:: DIRECTIONS ::
(a) In the Labour Court judgment, on what date did the Cathedral Council resolve to remain within the Province of Central Africa?
(b) Reproduce everything in the Labour Court judgment from "Whether or not those who were employed after" down to "against the Cathedral of St Mary and All Saints.".
(c) Go on with the Labour Court judgment, starting after its last sentence.

:: SUPPLIED TEXT ::
# # #

IN THE LABOUR COURT OF ZIMBABWE	         JUDGMENT NO LC/H/19/2016

HARARE, 15 OCTOBER 2015 &			                   CASE NO LC/H/724/2014

22 JANUARY 2016

In the matter between

CHURCH OF THE PROVINCE OF CENTRAL			APPELLANT

AFRICA

Versus

PASCAL MREWA							1ST RESPONDENT

And

BOTERERA TSONGO						2ND RESPONDENT

And

SHADRECK NYATSURO						3RD RESPONDENT

And

JOSEPH CHIDARIKIRE						4TH RESPONDENT

And

TAWANDA CHABATA						5TH RESPONDENT

And

JOSEPH KUNONGA						6TH RESPONDENT

Before the Honourable E T Muchawa J

For the Appellant	R T L Matsika  (Legal Practitioner)

For the Respondents	H Mawema with T Masamba  (Trade Unionists)

MUCHAWA J:

This is an appeal against an arbitral award.

The appellant is the former employer of the respondents who were each employed at different times in different capacities prior to December 2007 at the Cathedral of St Mary and All Saints.

On 21 September 2007, the then bishop of the church for the Province of Central Africa, (“the Church”) Norbert Kunonga and his followers withdrew their membership from the church. He proceeded to form a separate church, the Anglican Church of the Province of Zimbabwe (ACPZ).

Following the secession of Norbert Kunonga and his followers, from the church, the Cathedral Council made a resolution to remain within the Province of Central Africa and not to move to the ACPZ on 12 December 2007. A meeting of all staff of the Cathedral was called on 13 December 2007 at which staff were advised of the decision of Council. Most of the respondents did not attend this meeting despite notice to do so.

Meanwhile, Norbert Kunonga had proceeded to take over properties of the church including the Cathedral as he had forcibly evicted the church from such premises.

It is alleged that the majority of the applicant’s employees stopped reporting for duty at the Cathedral and started reporting at the appellant’s new premises at St Luke’s Greendale. The respondents however continued reporting at the cathedral which was now under the control of the new entity, the Anglican Church for the Province of Zimbabwe. From December 2007 to November 2012, the respondents performed duties under the control of the ACPZ and received their salaries from such entity and not from the appellant.

The two entities, the church and ACPZ, had meanwhile been engrossed in litigation in the High Court which ended up in the Supreme Court regarding control and occupation of properties which included the Cathedral. In the case of The Church of the Province of Central Africa v The Diocesan Trustees for the Diocese of Harare SC 48-2012, the Supreme Court restored the properties in question back to the church. The appellant then evicted the ACPZ and all those occupying the premises though it. It is alleged that the respondents, as the ACPZ’s employees, were removed on that basis.

In January 2013, the respondents lodged a complaint of unfair dismissal, non-payment of November and December 2012 salaries and non-payment of terminal benefits. Following a no settlement certificate, the matter was referred to arbitration on the following terms of reference:

Whether or not the applicants were unlawfully dismissed;

Whether or not the applicants are owed salaries from 2009 to 2013;

Whether or not those who were employed after 2007 are employees of Kunonga Church of the Province of Zimbabwe;

Whether or not those who were employed before 2007 and chose to remain with Kunonga’s church repudiated their contracts of employment; and

Whether or not the diocesan staff should proceed against the Cathedral of St Mary and All Saints.

# # #

:: DATASET CONTENT ::
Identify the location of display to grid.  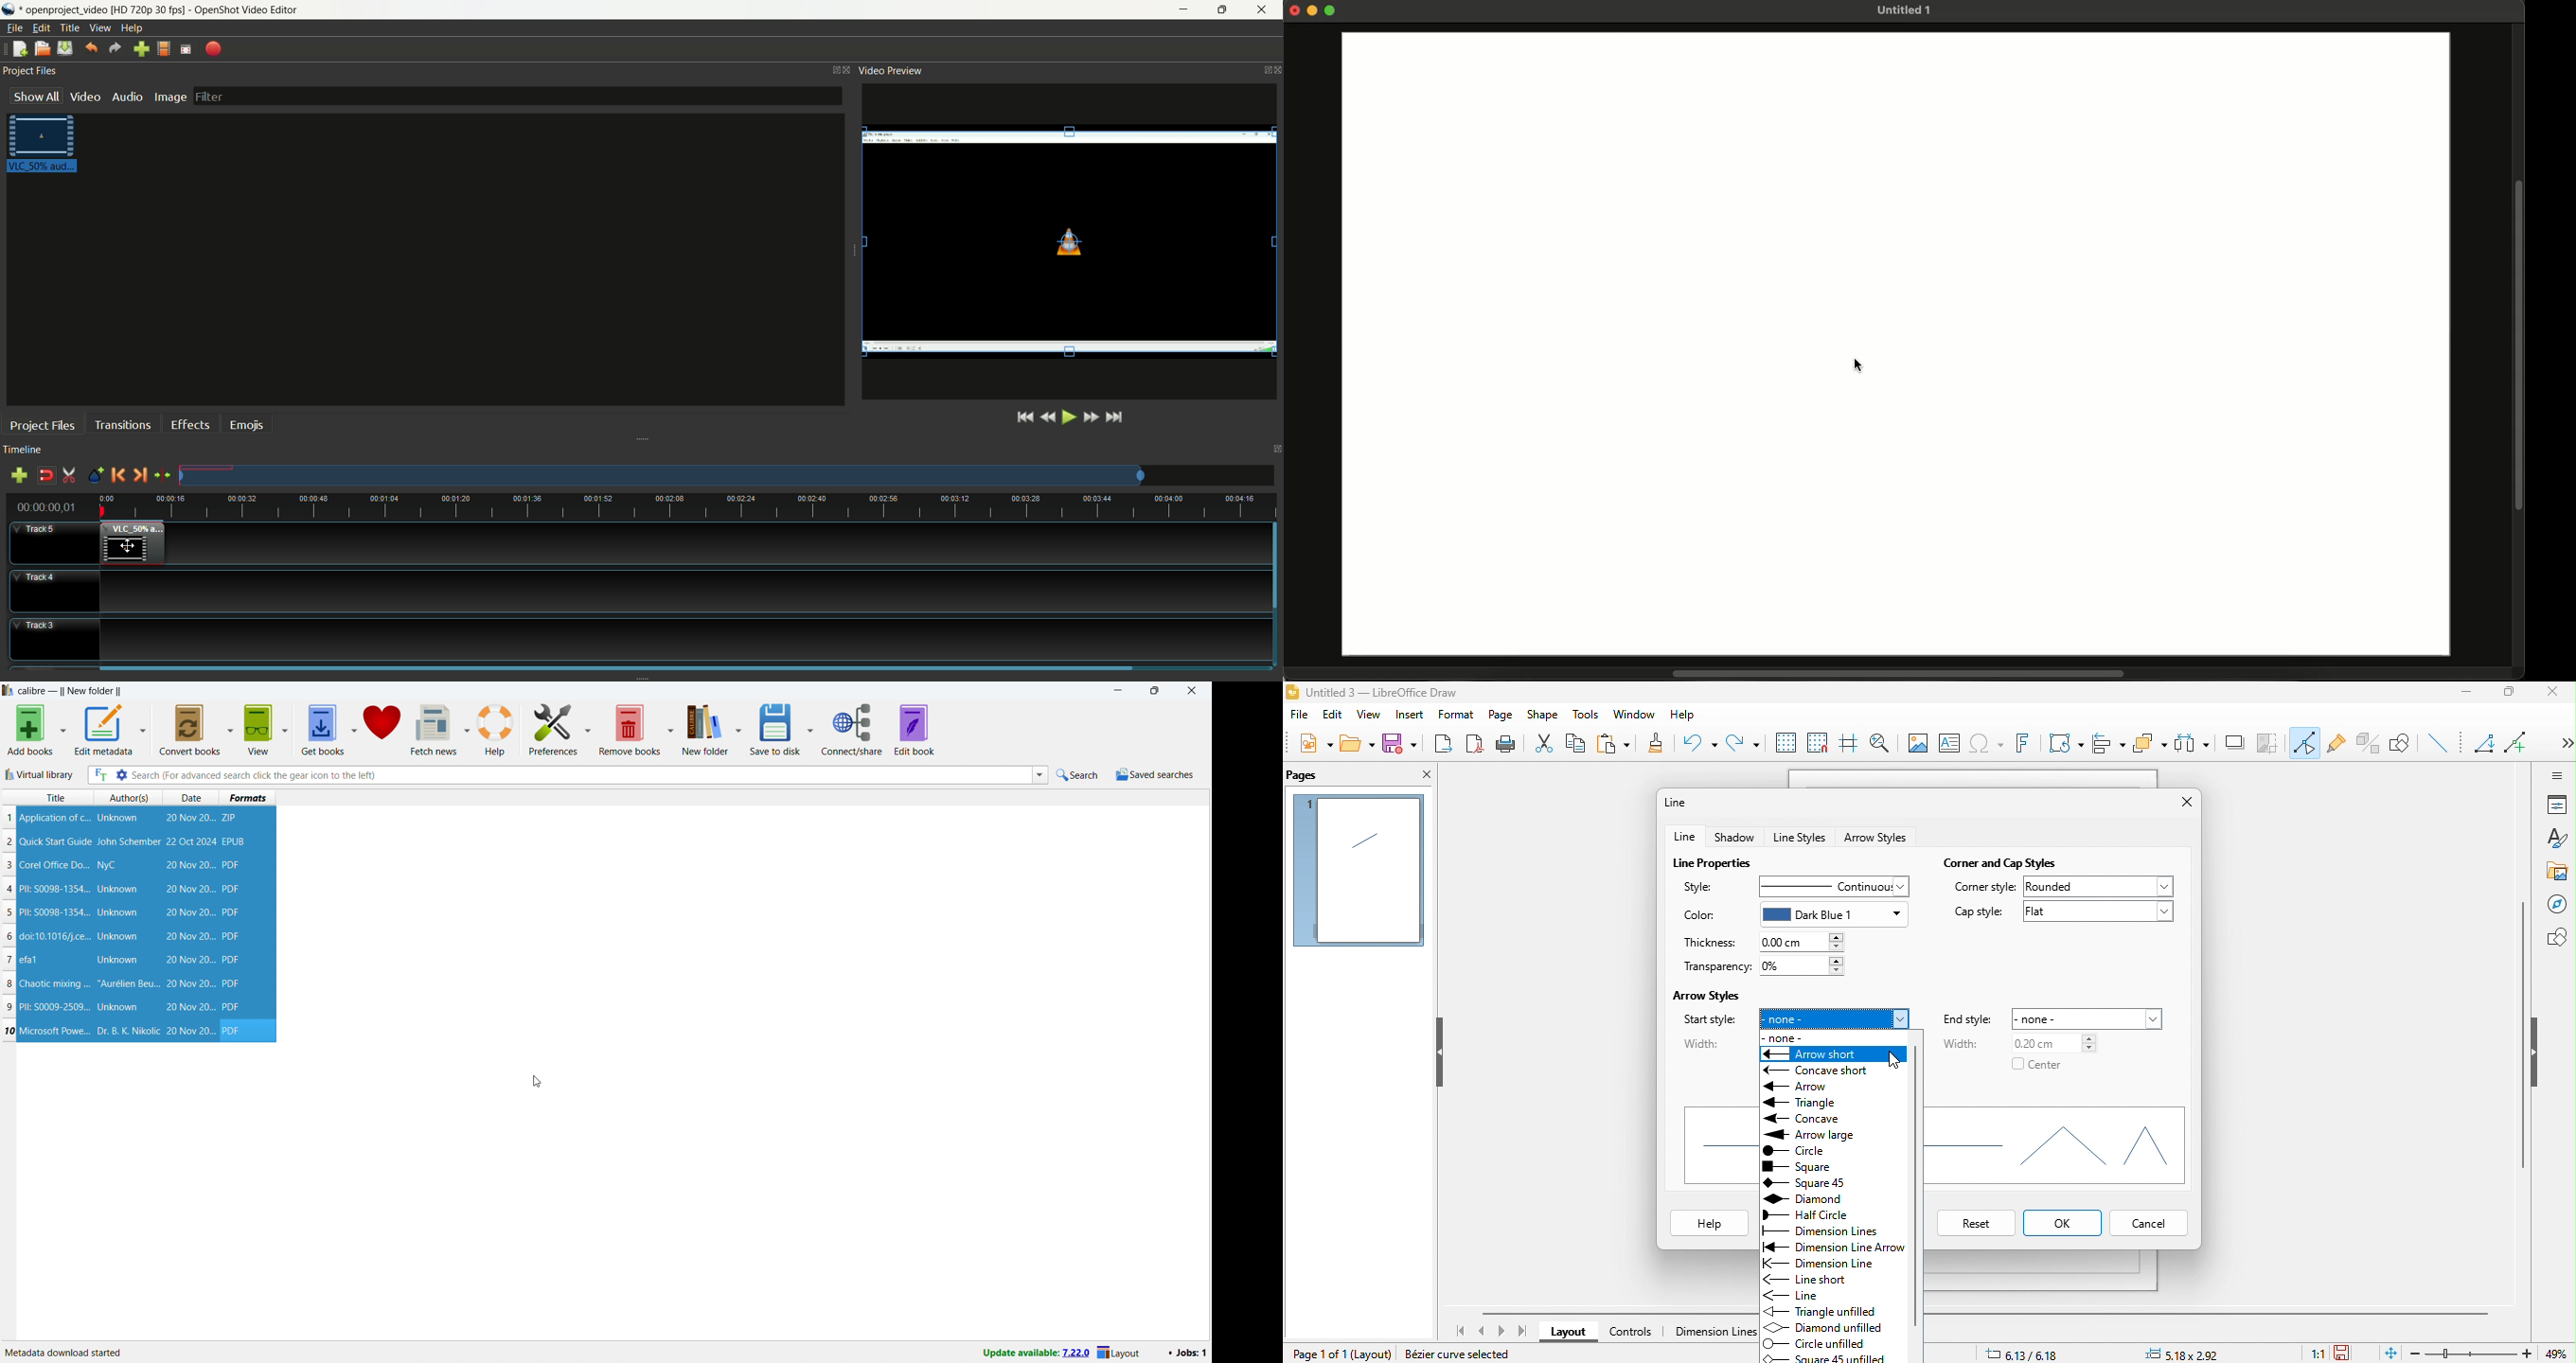
(1785, 743).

# # #

:: TASK-BY-TASK OUTPUTS ::
(a) 12 December 2007.

(b)
Whether or not those who were employed after 2007 are employees of Kunonga Church of the Province of Zimbabwe;

Whether or not those who were employed before 2007 and chose to remain with Kunonga’s church repudiated their contracts of employment; and

Whether or not the diocesan staff should proceed against the Cathedral of St Mary and All Saints.

(c)
The arbitrator found inter alia, that the employees employed prior to 2007 were unlawfully dismissed and ordered their reinstatement without loss of salary and benefits from the date of the unlawful dismissal. In the alternative, damages in lieu of reinstatement were ordered.

It is against that award that this appeal is made. The lengthy grounds of appeal raise the following points for my determination:

Whether or not the respondents repudiated their contracts of employment with the Church of the Province of Central Africa by taking up employment with the Anglican Church of the Province of Zimbabwe;

Whether or not the appellant owed any salaries to the respondents for the period December 2007 to November 2012; and

Whether or not the respondents were unfairly dismissed and propriety of their entitlement to reinstatement.

The appeal is opposed and I deal with each issue in turn below.

Repudiation of contract

Mrs Matsika, counsel for the appellant contends that by taking alternative employment with the Anglican Church of the Province of Zimbabwe in December 2007, the respondents repudiated their employment contract with the appellant and effectively terminated their employment relationship.

The conduct of the respondents, of continuing to report for duty at a Cathedral which was under the control of the ACPZ, well knowing that the appellant had been evicted, and receiving a salary from ACPZ, is pointed to as forming the basis for the repudiation. Reference is made to the cases of Myers v Abramson 1952 (3) SA 121 at 123 and Blue Ribbon Foods Limited v Dube N O & Anor 1993 (2) ZLR 146 (S) in support of this argument. Further reference is also made to Maguchu v Lever Brothers (Pvt) Ltd SC 78/2000 and S v Stead 1991 (2) ZLR 54 (S)

The arbitrator’s finding that employees engaged after 2007 were not employees of the appellant but of the ACPZ under Kunonga is said to be non-consistent with the finding that those employed prior to this period, who however chose to be employed under ACPZ, remained employees of the appellant.

In response, it is argued that the appellant had perpetual legal personality and the employees’ status should not be affected by the politics of the day, particularly as bishops would come and go over the years. The respondents claim not to have been advised of the dispute and the new address of their employer as there was no written communication. They further allege no knowledge of the meeting allegedly held to advise staff members of the Cathedral Council decision.

I wish to start off with the disputed facts. The respondents are being economic with the truth by distancing themselves from the events of the secession of the Kunonga faction and the ACPZ. As employees who were closely tied to the unfolding events, they were aware that Bishop Kunonga had withdrawn from the Church of the Province of Central Africa and had formed a new and separate church which had evicted the former church from the Cathedral. The staff meeting minutes of 13 December on record page 30 bear testimony to this. It is clear that respondents elected to align with the Kunonga faction’s ACPZ. Even the term of reference number 4 before the arbitrator speaks of the respondents employed before 2007 as having chosen to remain with Kunonga’s church. Further, these events were widely covered by the press at the relevant time.

The events which unfolded between 21 September 2007 to December 2007 cannot, by any stretch of imagination, be equated to the usual change of leadership of the church which would happen in terms of the Constitution of the Church.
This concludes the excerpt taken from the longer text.